TASK TO CARRY OUT:
Can you turn every line of the listing below into a numbered list, leaving out the blank lines?

====== PROVIDED DATA ======

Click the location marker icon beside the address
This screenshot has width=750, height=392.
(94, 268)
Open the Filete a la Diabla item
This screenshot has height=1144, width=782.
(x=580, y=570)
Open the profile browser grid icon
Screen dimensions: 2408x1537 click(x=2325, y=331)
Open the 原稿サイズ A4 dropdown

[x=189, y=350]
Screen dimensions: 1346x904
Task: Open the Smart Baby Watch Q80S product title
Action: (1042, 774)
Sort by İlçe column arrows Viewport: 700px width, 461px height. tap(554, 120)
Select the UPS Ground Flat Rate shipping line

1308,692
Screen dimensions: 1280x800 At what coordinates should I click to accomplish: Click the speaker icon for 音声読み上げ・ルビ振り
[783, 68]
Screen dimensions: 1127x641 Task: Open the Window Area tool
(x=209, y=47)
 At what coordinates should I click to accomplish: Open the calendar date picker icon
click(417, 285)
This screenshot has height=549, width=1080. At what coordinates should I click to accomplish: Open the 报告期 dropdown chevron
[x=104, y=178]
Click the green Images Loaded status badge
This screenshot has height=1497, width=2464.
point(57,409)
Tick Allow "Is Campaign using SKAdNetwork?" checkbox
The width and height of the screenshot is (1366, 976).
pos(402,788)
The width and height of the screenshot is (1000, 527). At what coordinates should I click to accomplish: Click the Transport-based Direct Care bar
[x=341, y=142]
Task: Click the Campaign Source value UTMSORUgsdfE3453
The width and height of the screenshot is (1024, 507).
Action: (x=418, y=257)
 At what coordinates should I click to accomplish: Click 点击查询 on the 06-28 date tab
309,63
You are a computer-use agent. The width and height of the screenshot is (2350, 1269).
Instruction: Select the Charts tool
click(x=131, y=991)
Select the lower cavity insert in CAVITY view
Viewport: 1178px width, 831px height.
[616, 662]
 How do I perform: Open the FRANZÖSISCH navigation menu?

======

EXERCISE RESULT:
1. Click the location marker icon beside the address
2. This screenshot has width=750, height=392.
3. (94, 268)
4. Open the Filete a la Diabla item
5. This screenshot has height=1144, width=782.
6. (x=580, y=570)
7. Open the profile browser grid icon
8. Screen dimensions: 2408x1537 click(x=2325, y=331)
9. Open the 原稿サイズ A4 dropdown
10. [x=189, y=350]
11. Screen dimensions: 1346x904
12. Task: Open the Smart Baby Watch Q80S product title
13. Action: (1042, 774)
14. Sort by İlçe column arrows Viewport: 700px width, 461px height. tap(554, 120)
15. Select the UPS Ground Flat Rate shipping line
16. 1308,692
17. Screen dimensions: 1280x800 At what coordinates should I click to accomplish: Click the speaker icon for 音声読み上げ・ルビ振り
18. [783, 68]
19. Screen dimensions: 1127x641 Task: Open the Window Area tool
20. (x=209, y=47)
21.  At what coordinates should I click to accomplish: Open the calendar date picker icon
22. click(417, 285)
23. This screenshot has height=549, width=1080. At what coordinates should I click to accomplish: Open the 报告期 dropdown chevron
24. [x=104, y=178]
25. Click the green Images Loaded status badge
26. This screenshot has height=1497, width=2464.
27. point(57,409)
28. Tick Allow "Is Campaign using SKAdNetwork?" checkbox
29. The width and height of the screenshot is (1366, 976).
30. pos(402,788)
31. The width and height of the screenshot is (1000, 527). At what coordinates should I click to accomplish: Click the Transport-based Direct Care bar
32. [x=341, y=142]
33. Task: Click the Campaign Source value UTMSORUgsdfE3453
34. The width and height of the screenshot is (1024, 507).
35. Action: (x=418, y=257)
36.  At what coordinates should I click to accomplish: Click 点击查询 on the 06-28 date tab
37. 309,63
38. You are a computer-use agent. The width and height of the screenshot is (2350, 1269).
39. Instruction: Select the Charts tool
40. click(x=131, y=991)
41. Select the lower cavity insert in CAVITY view
42. Viewport: 1178px width, 831px height.
43. [616, 662]
44.  How do I perform: Open the FRANZÖSISCH navigation menu?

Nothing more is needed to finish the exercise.